Variation at follicle stimulating hormone receptor (FSHR) gene and age at natural menopause influence the onset of Alzheimer’s disease in women.

There is evidence of a higher prevalence of Alzheimer’s disease (AD) in women, and it is becoming clear that it may be due not only to their longer life expectancy, but also to biological risk factors. In previous investigations we observed that, in addition to genes involved in estrogen metabolism (ESR1 and CYP19), also gender-specific factors such as past fertility may play a relevant role in the development of AD in women. In the present study we investigated the possible influence on AD onset of FSHR gene, that is involved in the regulation of fertility in women. As a possible AD risk factor, age at natural menopause was examined as well. In a sample of 212 women with late-onset sporadic AD and 85 controls the FSHR Thr307Ala (rs 6165) polymorphism was examined.

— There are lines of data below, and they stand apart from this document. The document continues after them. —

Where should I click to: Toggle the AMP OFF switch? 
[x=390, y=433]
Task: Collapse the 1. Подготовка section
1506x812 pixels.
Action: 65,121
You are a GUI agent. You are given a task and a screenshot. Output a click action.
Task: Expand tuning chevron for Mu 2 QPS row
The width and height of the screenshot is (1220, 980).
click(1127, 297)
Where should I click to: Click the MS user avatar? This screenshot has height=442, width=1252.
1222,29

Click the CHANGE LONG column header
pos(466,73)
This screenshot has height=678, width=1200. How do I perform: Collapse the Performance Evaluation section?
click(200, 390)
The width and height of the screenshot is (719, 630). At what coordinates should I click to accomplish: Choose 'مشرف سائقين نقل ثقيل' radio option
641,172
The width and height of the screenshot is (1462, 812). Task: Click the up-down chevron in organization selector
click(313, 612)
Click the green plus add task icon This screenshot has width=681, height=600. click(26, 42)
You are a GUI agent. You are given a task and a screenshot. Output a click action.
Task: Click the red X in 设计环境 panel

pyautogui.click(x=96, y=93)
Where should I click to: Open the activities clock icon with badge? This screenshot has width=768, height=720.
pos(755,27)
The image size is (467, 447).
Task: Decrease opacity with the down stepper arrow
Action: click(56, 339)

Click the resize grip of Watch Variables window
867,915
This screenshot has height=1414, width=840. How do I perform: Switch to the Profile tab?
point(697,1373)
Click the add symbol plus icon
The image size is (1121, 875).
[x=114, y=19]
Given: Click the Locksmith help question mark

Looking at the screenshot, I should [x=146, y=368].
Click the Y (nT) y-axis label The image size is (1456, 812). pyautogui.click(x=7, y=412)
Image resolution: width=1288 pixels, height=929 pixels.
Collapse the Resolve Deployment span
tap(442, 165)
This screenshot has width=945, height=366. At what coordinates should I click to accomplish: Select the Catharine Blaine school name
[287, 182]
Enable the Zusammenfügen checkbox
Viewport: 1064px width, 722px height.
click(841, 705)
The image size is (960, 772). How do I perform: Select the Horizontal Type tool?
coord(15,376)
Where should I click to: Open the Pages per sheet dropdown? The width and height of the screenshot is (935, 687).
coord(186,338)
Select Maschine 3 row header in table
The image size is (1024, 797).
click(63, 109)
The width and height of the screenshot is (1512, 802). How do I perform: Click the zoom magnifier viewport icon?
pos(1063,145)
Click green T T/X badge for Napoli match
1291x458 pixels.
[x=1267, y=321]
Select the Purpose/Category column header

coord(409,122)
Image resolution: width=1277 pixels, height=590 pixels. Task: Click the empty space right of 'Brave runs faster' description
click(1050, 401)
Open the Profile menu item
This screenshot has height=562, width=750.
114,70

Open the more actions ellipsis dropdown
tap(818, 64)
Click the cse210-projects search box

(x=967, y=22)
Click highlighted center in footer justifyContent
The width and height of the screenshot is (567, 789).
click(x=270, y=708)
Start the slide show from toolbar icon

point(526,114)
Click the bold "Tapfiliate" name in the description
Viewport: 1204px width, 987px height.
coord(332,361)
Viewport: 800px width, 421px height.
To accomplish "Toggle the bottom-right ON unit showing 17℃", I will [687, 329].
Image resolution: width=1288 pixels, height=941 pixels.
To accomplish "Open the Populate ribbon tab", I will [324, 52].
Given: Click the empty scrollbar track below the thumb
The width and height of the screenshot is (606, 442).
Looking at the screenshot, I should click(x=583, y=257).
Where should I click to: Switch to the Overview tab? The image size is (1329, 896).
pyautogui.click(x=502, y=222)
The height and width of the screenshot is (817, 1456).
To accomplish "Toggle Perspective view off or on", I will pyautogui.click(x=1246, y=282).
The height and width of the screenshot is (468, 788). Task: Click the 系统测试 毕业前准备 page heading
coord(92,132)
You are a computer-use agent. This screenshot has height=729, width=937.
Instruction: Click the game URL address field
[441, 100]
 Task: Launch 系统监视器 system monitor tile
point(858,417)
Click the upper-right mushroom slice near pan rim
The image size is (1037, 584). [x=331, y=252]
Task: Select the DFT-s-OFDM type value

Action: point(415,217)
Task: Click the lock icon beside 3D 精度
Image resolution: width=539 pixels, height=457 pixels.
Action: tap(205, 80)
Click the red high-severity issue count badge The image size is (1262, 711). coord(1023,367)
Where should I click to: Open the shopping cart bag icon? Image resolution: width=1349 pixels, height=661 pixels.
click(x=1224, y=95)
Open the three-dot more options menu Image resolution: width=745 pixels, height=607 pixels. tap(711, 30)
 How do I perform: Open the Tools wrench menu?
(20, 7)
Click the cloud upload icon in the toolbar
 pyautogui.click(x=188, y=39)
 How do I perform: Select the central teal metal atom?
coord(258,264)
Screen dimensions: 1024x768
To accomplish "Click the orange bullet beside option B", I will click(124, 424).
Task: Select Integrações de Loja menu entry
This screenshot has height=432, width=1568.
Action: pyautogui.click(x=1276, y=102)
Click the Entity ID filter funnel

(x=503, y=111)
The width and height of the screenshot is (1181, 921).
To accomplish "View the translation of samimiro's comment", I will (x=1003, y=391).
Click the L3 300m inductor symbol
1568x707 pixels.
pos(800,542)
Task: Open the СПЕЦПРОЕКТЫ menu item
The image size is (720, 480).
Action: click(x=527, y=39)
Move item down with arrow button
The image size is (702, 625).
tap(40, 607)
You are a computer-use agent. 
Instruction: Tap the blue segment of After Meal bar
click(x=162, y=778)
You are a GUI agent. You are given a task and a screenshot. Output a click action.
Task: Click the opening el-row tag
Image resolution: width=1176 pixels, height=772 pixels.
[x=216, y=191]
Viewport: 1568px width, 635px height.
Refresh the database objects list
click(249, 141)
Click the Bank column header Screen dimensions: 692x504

A significant excess of FSHR GG genotype (Ala/Ala) (OR = 0.46 , 95% CI 0.24-0.90, p=0.02) was observed in controls suggesting that Ala/Ala genotype could have a protective effect on AD development in women. AD women had an age at natural menopause (49.7± 0.21) lower than controls (50.6± 0.34, p=0.02) and linear regression analysis showed a significant positive relationship (p=0.03) between age at natural menopause and age at AD onset. These observations seem to support the hypothesis that the loss of neuroprotective estrogens after menopause may play a role in AD development in women.